For a quick demonstration, notice that your field of vision is bracketed by a pair of noses. Your nose, viewed through each eye. Now try fixating on just one of those noses. The other disappears.
So if the sensation of selfhood can smash together the differing images from two eyes, then why not two pairs of two eyes, in two different heads? Is it just a matter of achieving fast enough visual data transmission?
Why not several pairs of eyes? In the end Xi Jinping could experience himself looking out of all 1 .3 billion pairs of Chinese eyes.
Though it was the Japanese, in the Showa era, who seemed to make the most progress in that department, as Okinawa and kamikaze planes testify. Plus Hiroshima, although there the process seemed to work in reverse. Perhaps it was the sudden shock of so many people dying at once?

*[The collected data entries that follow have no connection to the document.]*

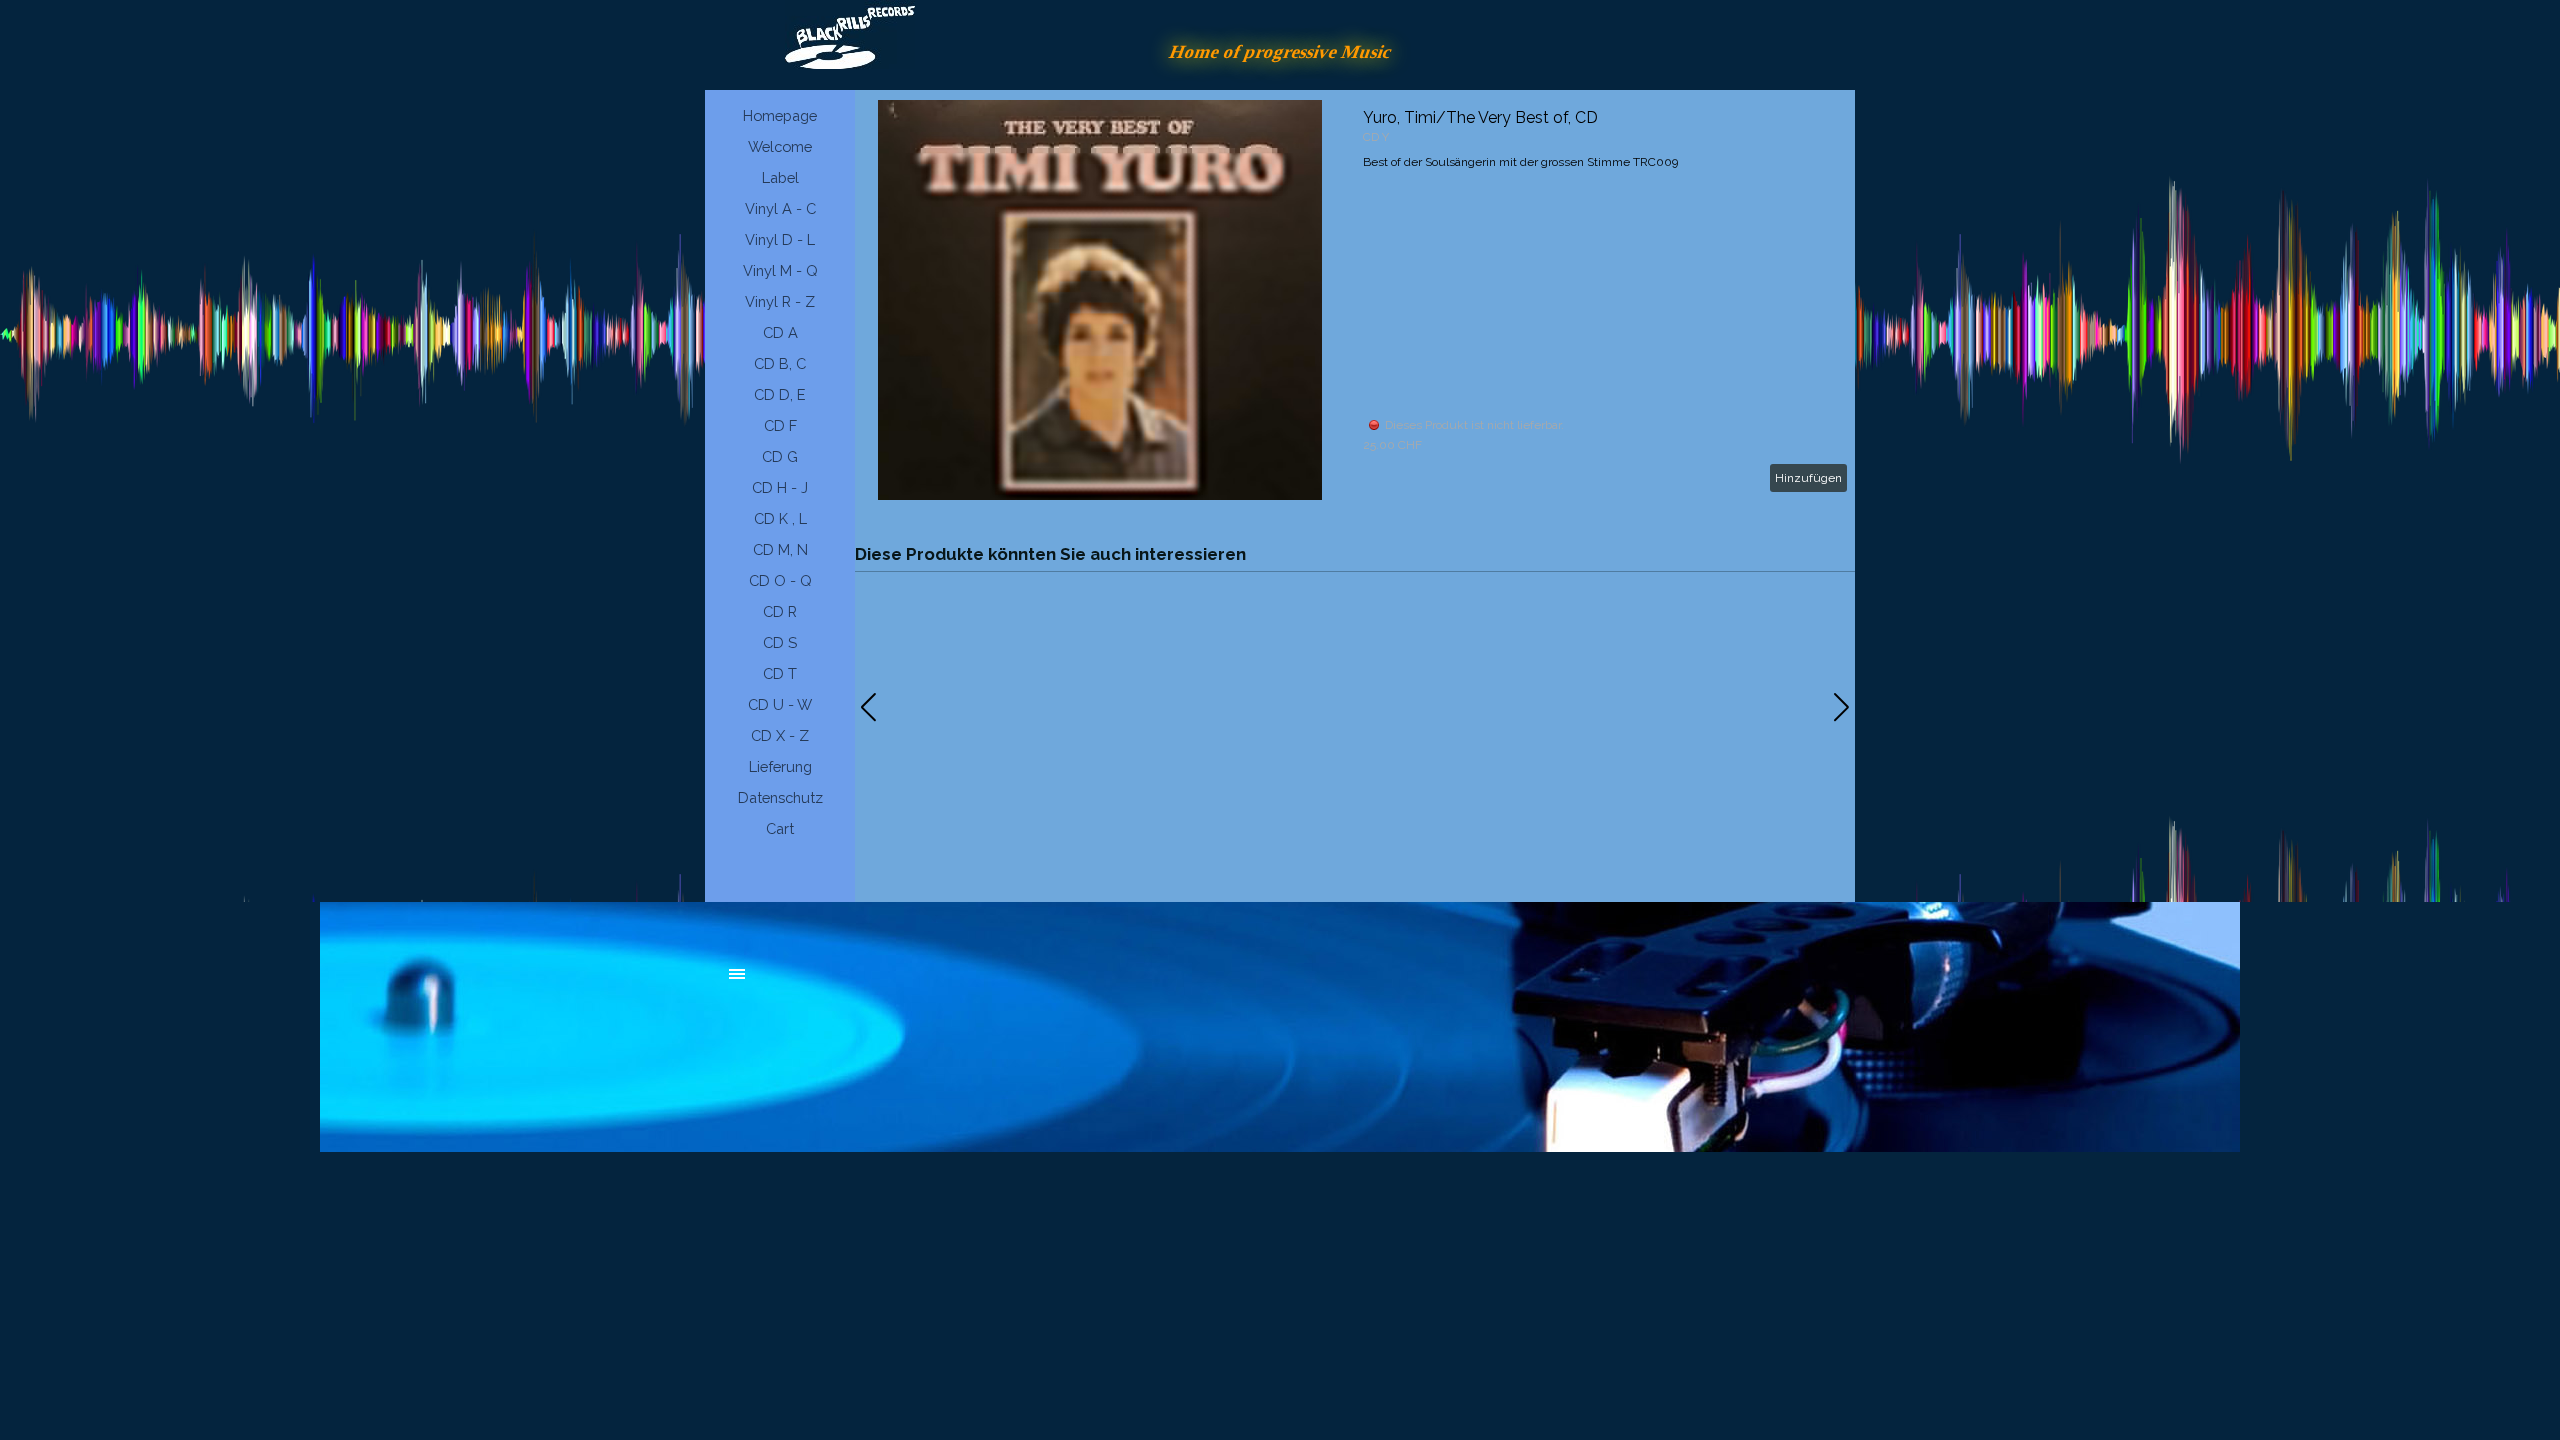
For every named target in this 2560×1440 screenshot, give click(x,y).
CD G (780, 456)
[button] (1841, 707)
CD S (780, 642)
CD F (780, 425)
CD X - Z (780, 735)
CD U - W (780, 704)
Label (780, 177)
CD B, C (780, 363)
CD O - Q (780, 580)
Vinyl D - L (780, 239)
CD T (780, 673)
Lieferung (780, 766)
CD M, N (780, 549)
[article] (1355, 300)
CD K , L (780, 518)
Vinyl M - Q (780, 270)
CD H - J (780, 487)
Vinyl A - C (780, 208)
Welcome (780, 146)
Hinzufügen (1808, 478)
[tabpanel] (880, 984)
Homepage (780, 115)
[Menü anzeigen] (737, 974)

In the days when I used to dabble in transpersonal psychology, which is a polite way of saying: playing with my mind plus somebody else’s, without being quite sure whose was whose, I used to stare into my eyes in a dark mirror, trying to swap my perspective around so I could look out from my virtual eyes into my real eyes. This convinced me that “trans-cyclopean vision” (to coin a term) is indeed a subjective illusion – and a fragile one. A compelling one, but only if you’ve never tried to break it before.
You can also do it with a friend, but make sure you pick someone you can trust. An identical twin should be easy, but there… can you trust even your identical twin? Might they not secretly be your evil twin?
It’s a dangerous thing to do. You might get stuck in your new perspective and have to live out the rest of their life as that other person. On the surface they may look perfectly happy, but inwardly have plenty of reason to be utterly miserable. It happens far more than you might imagine.
I also suspect there are people who lack this fixed-perspective. Maybe they were born without one? Or maybe, as a consequence of childhood abuse, say, they were invited to abandon it?
As to the possibility of such a thing happening, consider this. Our sense of self perishes within us all when we go to sleep. It reappears when we dream, but in a crippled twisted form, with proclivities and powers that are “simply not us” – like being able to levitate. Certain drugs can suppress it, or drastically modify it. It also disappears when we are engaged in some all-absorbing task (we say it “takes us out of ourselves”). Modern neuroscience considers it an epiphenomenon of the DMN (default mode network), and can watch it being suppressed by psilocybin, say.
There’s a correspondence here with mythical beings that notoriously don’t have souls, such as elves, dwarfs and mermaids. Likewise witches and vampires – the conceit being that their souls are in hell and their bodies taken over by demons. From this ugly perspective, burning a witch at the stake (plus other hideous cruelties) actually does her a favour, since it liberates her animated corpse from infernal possession.
Suppose we run the risk of being abducted by the secret police and tortured, but we are confident we have a burner body, like having a burner phone – the “Mystical Body of Christ”. Nobody can control us now. It was part of the appeal of early Christianity: while your corruptible body was being munched by lions in the arena, you could join the audience in the stands – and perhaps even enjoy the show.
Why then did fixed-perspective vision (aka a sense of selfhood) evolve, if it makes the individual so vulnerable to coercion? For the same reason as fear itself – to invite one to take more care of oneself and not get into the habit of casually throwing oneself away. Darwinian evolution doesn’t care how a thing is done. Just that it gets done well enough to make having grandchildren more likely.